Crédits : Upprinting Food

Une société basée aux Pays-Bas utilise des déchets alimentaires afin d’en faire une matière imprimable prévue pour finir en tant que nourriture longue conservation. Comment fonctionne ce procédé, et pourquoi cette idée ?

Recycler les déchets alimentaires

Elzelinde van Doleweerd et Vita Broeken sont deux entrepreneuses à l’origine de la start-up Upprinting Food. Le but ? Traiter la nourriture jugée usagée et transformer cette dernière en pâte à imprimer en 3D afin d’obtenir de nouveaux aliments. Il faut savoir que pas moins de 75 % de la pâte imprimable est composée de pain rassis et de fruits et légumes considérés comme étant des déchets. Le dernier quart de la préparation est composé d’aliments neufs, d’herbes et autres épices afin de donner du goût.

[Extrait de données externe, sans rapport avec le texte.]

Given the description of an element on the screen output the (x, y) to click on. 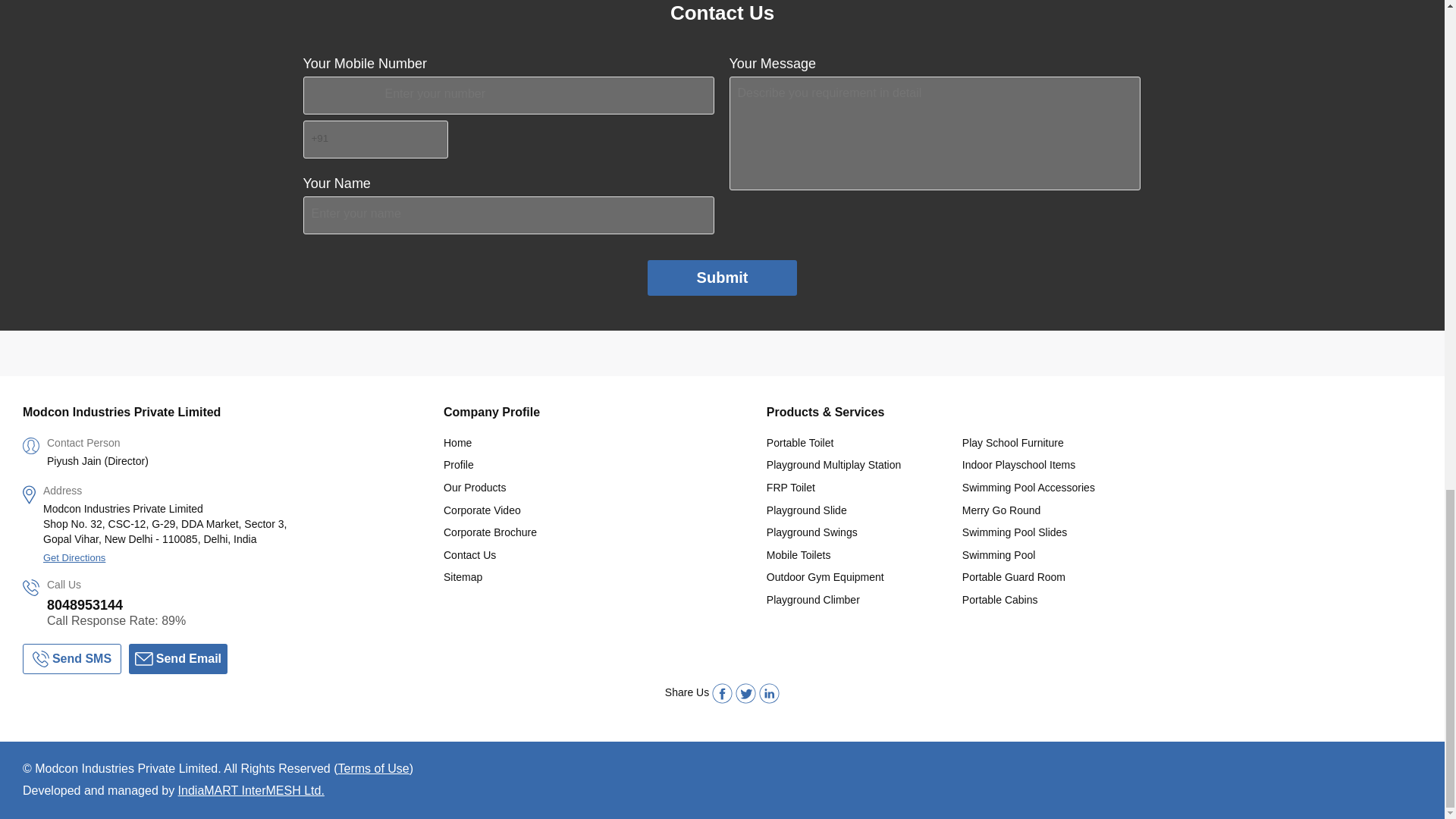
Submit (722, 277)
Given the description of an element on the screen output the (x, y) to click on. 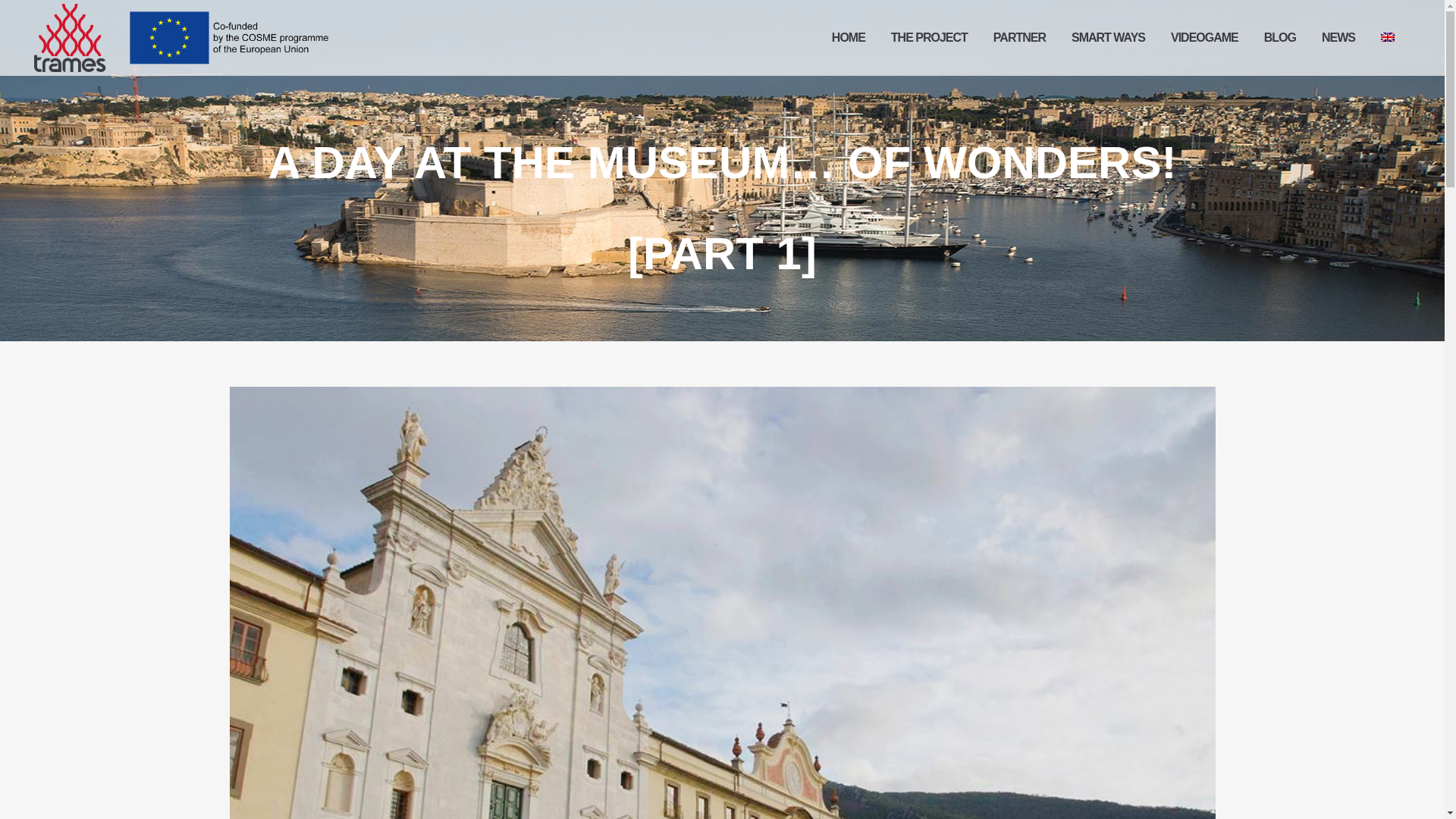
THE PROJECT (928, 38)
PARTNER (1018, 38)
SMART WAYS (1107, 38)
VIDEOGAME (1203, 38)
HOME (847, 38)
NEWS (1338, 38)
BLOG (1279, 38)
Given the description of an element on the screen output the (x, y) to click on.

Imprimés en 3D en utilisant des formes sympathiques, les aliments obtenus sont également cuits et déshydratés, le but étant ici d’en faire un produit croquant – sucré ou salé – à longue durée de conservation.

Crédits : Upprinting Food

Destiné aux professionnels de la restauration

Limiter fortement le gaspillage, vaincre la faim dans le monde, etc. Il est tentant d’imaginer une démocratisation de ce genre de procédé pour ce type de raison. Rappelons que rien qu’en France, nous gaspillons entre 1 et 6 millions de tonnes de nourriture chaque année, ce qui représente 20 à 100 kilos par habitant ! Si les enseignes de la grande distribution ont montré quelques timides signes de progrès, diverses actions se développent. Citons par exemple cet ancien urbaniste vivant à Bordeaux transformant le pain dur en farine réutilisable, et ce par le biais d’un dispositif écologique.

Concernant la méthode de la start-up Upprinting Food, celle-ci a dans un premier temps été pensée pour les professionnels de la restauration haut de gamme. Ce choix peut surprendre, dans la mesure où il est « curieux » d’imaginer que la clientèle de ce type d’établissement puisse accepter de consommer des produits élaborés avec de la nourriture jugée usagée. Pour le restaurant, le gain de temps et les économies réalisées pourraient motiver cette prise de risque.

Le duo d’entrepreneuses travaille actuellement sur la réduction du temps nécessaire à l’impression, justement pour faire gagner du temps aux restaurants et leur faire faire davantage d’économies. Les intéressées ont également indiqué vouloir se concentrer un peu plus tard sur le commerce de détail et les grossistes. Le but ? Avoir un impact plus important et réduire davantage le gaspillage alimentaire.